| Extract |
Re: Optimize partial TOAST decompression

From: Tomas Vondra <tomas(dot)vondra(at)2ndquadrant(dot)com>
To: Binguo Bao <djydewang(at)gmail(dot)com>
Cc: Andrey Borodin <x4mmm(at)yandex-team(dot)ru>, Paul Ramsey <pramsey(at)cleverelephant(dot)ca>, Pgsql Hackers <pgsql-hackers(at)postgresql(dot)org>
Subject: Re: Optimize partial TOAST decompression
Date: 2019-07-10 14:47:25
Message-ID: 20190710144725.kaswinyw2bdgb6tz@development
Views: Raw Message | Whole Thread | Download mbox | Resend email
Thread:
Lists: pgsql-hackers

On Wed, Jul 10, 2019 at 01:35:25PM +0800, Binguo Bao wrote:
>Tomas Vondra <tomas(dot)vondra(at)2ndquadrant(dot)com> 于2019年7月10日周三 上午5:12写道:
>
>> On Sat, Jul 06, 2019 at 05:23:37PM +0200, Tomas Vondra wrote:
>> >On Sat, Jul 06, 2019 at 02:27:56AM +0800, Binguo Bao wrote:
>> >>Hi, Tomas!
>> >>Thanks for your testing and the suggestion.
>> >>
>> >>That's quite bizarre behavior - it does work with a prefix, but not with
>> >>>suffix. And the exact ERROR changes after the prefix query.
>> >>
>> >>
>> >>I think bug is caused by "#2 0x00000000004c3b08 in
>> >>heap_tuple_untoast_attr_slice (attr=<optimized out>, sliceoffset=0,
>> >>slicelength=-1) at tuptoaster.c:315",
>> >>since I ignore the case where slicelength is negative, and I've appended
>> >>some comments for heap_tuple_untoast_attr_slice for the case.
>> >>
>> >>FWIW the new code added to this
>> >>>function does not adhere to our code style, and would deserve some
>> >>>additional explanation of what it's doing/why. Same for the
>> >>>heap_tuple_untoast_attr_slice, BTW.
>> >>
>> >>
>> >>I've added more comments to explain the code's behavior.
>> >>Besides, I also modified the macro "TOAST_COMPRESS_RAWDATA" to
>> >>"TOAST_COMPRESS_DATA" since
>> >>it is used to get toast compressed data rather than raw data.
>> >>
>> >
>> >Thanks, this seems to address the issue - I can no longer reproduce the
>> >crashes, allowing the benchmark to complete. I'm attaching the script I
>> >used and spreadsheet with a summary of results.
>> >
>> >For the cases I've tested (100k - 10M values, different compressibility,
>> >different prefix/length values), the results are kinda mixed - many
>> >cases got much faster (~2x), but other cases got slower too. We're
>> >however talking about queries taking a couple of miliseconds, so in
>> >absolute numbers the differences are small.
>> >
>> >That does not mean the optimization is useless - but the example shared
>> >at the beginning of this thread is quite extreme, as the values are
>> >extremely compressible. Each value is ~38MB (in plaintext), but a table
>> >with 100 such values has only ~40MB. Tha's 100:1 compression ratio,
>> >which I think is not typical for real-world data sets.
>> >
>> >The data I've used are less extreme, depending on the fraction of random
>> >data in values.

| Raw data |
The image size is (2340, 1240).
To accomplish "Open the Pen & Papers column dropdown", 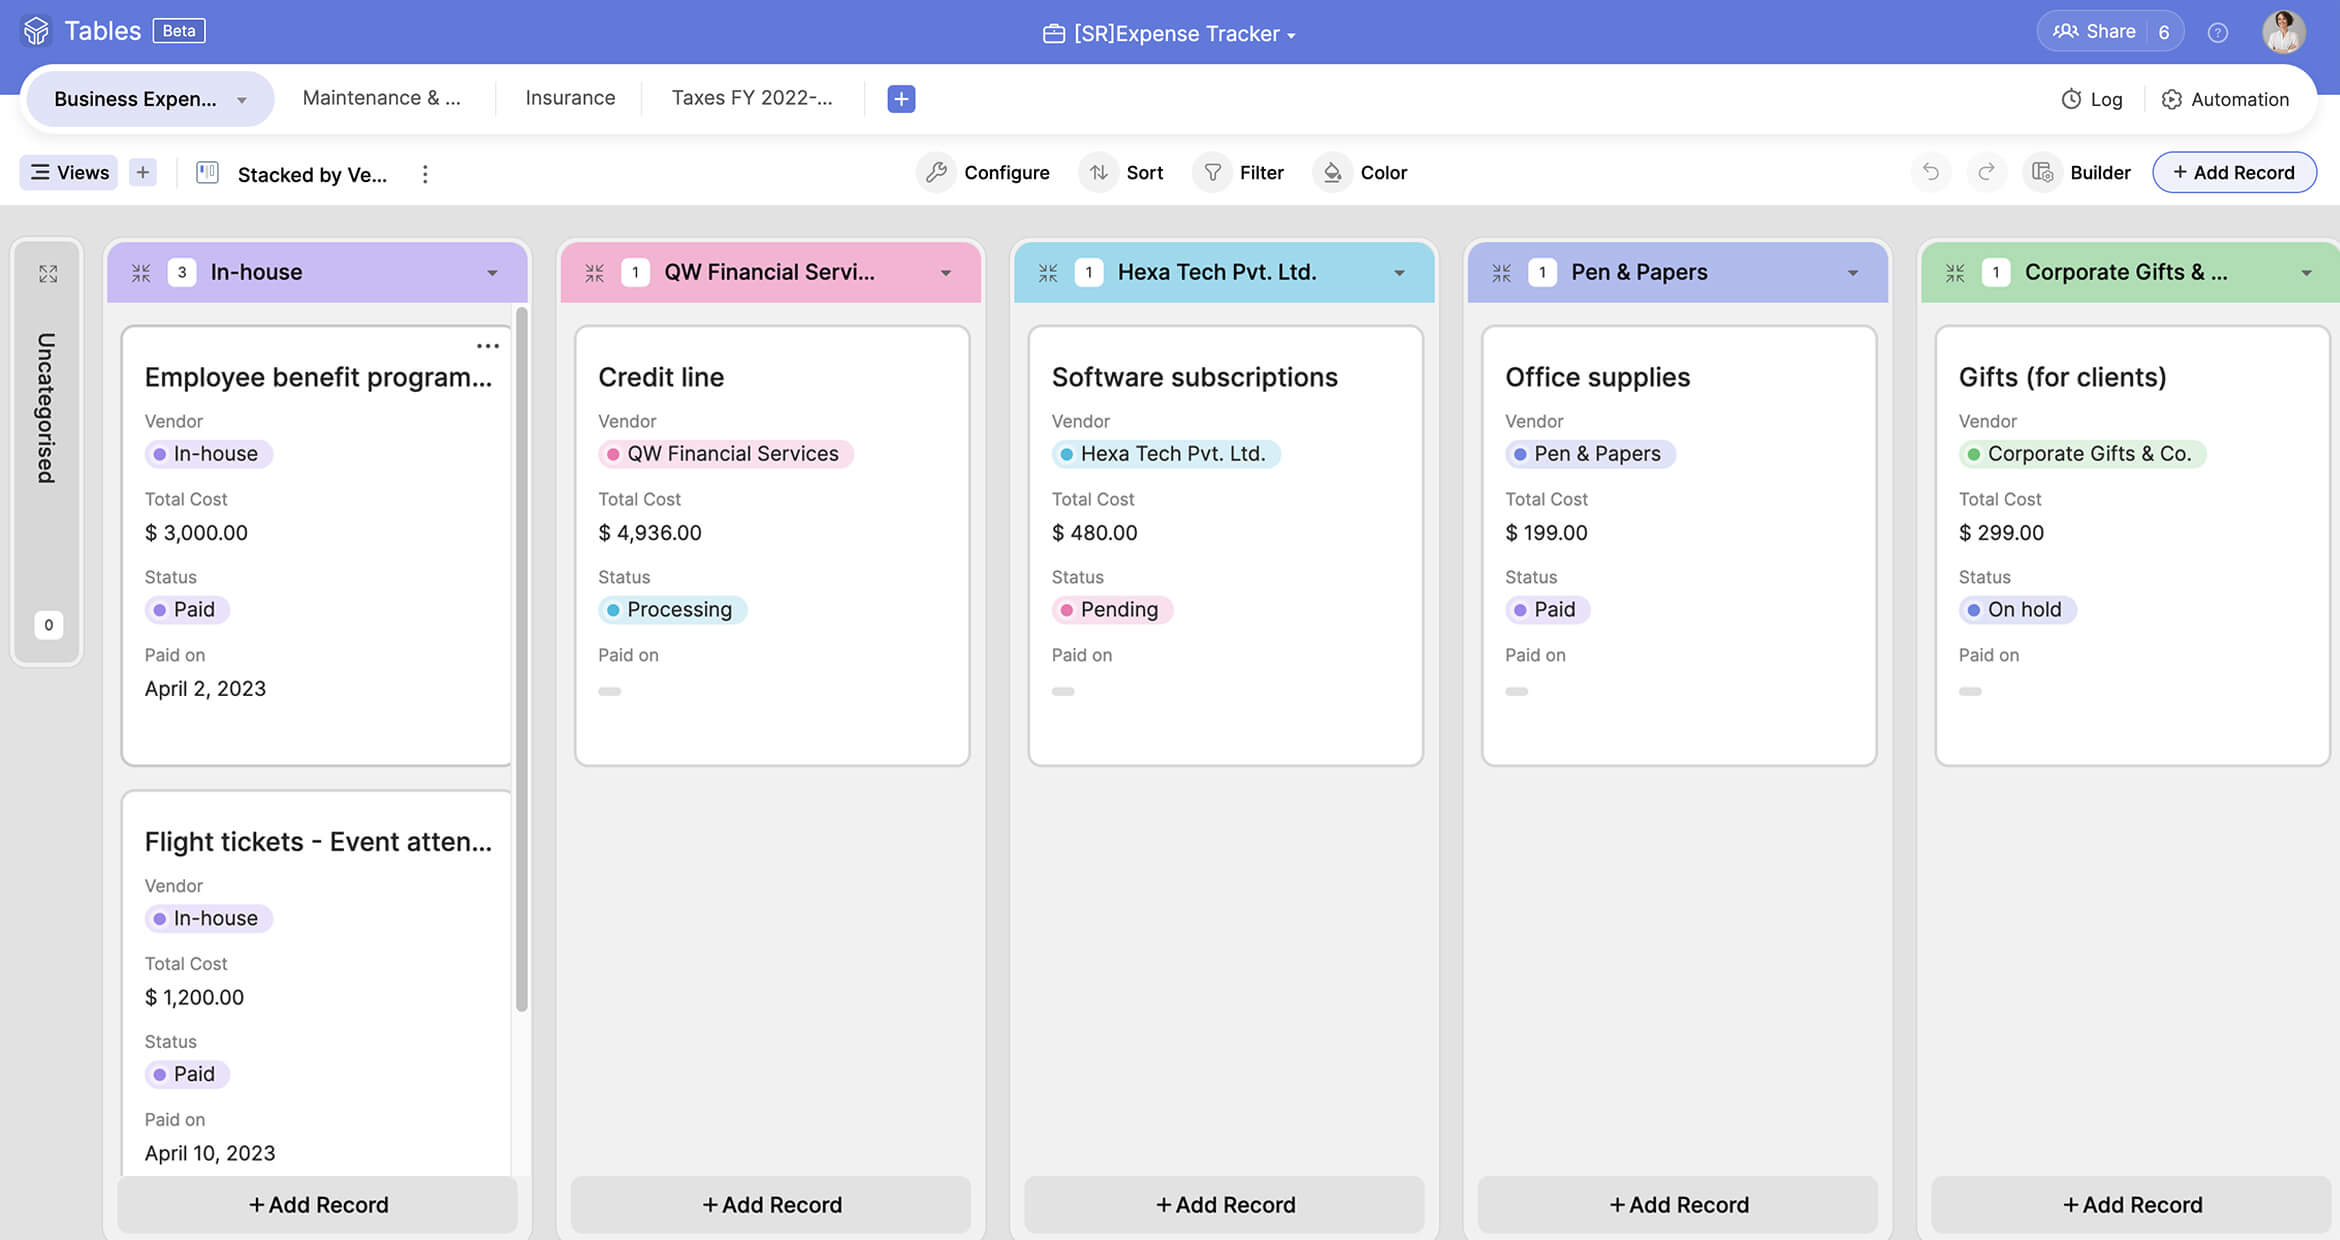I will 1852,272.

| Job 1 |
In the TOAST decompression thread, restate the passage from "On Wed, Jul" to "the prefix query.", putting "strange" in place of "bizarre".
| Job 2 |
According to the TOAST decompression thread, what compression ratio did the example shared at the beginning of the thread have?

| Worked solution 1 |
On Wed, Jul 10, 2019 at 01:35:25PM +0800, Binguo Bao wrote:
>Tomas Vondra <tomas(dot)vondra(at)2ndquadrant(dot)com> 于2019年7月10日周三 上午5:12写道:
>
>> On Sat, Jul 06, 2019 at 05:23:37PM +0200, Tomas Vondra wrote:
>> >On Sat, Jul 06, 2019 at 02:27:56AM +0800, Binguo Bao wrote:
>> >>Hi, Tomas!
>> >>Thanks for your testing and the suggestion.
>> >>
>> >>That's quite strange behavior - it does work with a prefix, but not with
>> >>>suffix. And the exact ERROR changes after the prefix query.

| Worked solution 2 |
100:1